§ **EXERCISE**
Convert the stretch of lines from the one containing "Viewport: 1275px width, 792px" through the one containing "coord(1197,204)" into a two-column CSV with the headers request and answer, one row per request. Put each field in double quotes and replace any line breaks inside it with spaces.

Rows of pointing data:
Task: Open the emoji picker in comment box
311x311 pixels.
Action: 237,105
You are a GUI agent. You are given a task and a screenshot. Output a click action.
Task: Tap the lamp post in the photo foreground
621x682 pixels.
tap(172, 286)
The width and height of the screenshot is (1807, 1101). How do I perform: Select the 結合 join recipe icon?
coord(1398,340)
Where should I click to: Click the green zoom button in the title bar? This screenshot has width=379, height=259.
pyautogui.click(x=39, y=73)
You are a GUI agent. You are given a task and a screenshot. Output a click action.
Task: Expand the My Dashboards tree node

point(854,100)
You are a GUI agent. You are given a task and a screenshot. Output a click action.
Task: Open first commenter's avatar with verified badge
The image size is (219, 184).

--

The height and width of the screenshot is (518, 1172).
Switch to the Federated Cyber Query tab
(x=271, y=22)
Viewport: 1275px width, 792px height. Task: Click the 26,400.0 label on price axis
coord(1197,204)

§ **OUTPUT**
request,answer
"Viewport: 1275px width, 792px height. Task: Click the 26,400.0 label on price axis","coord(1197,204)"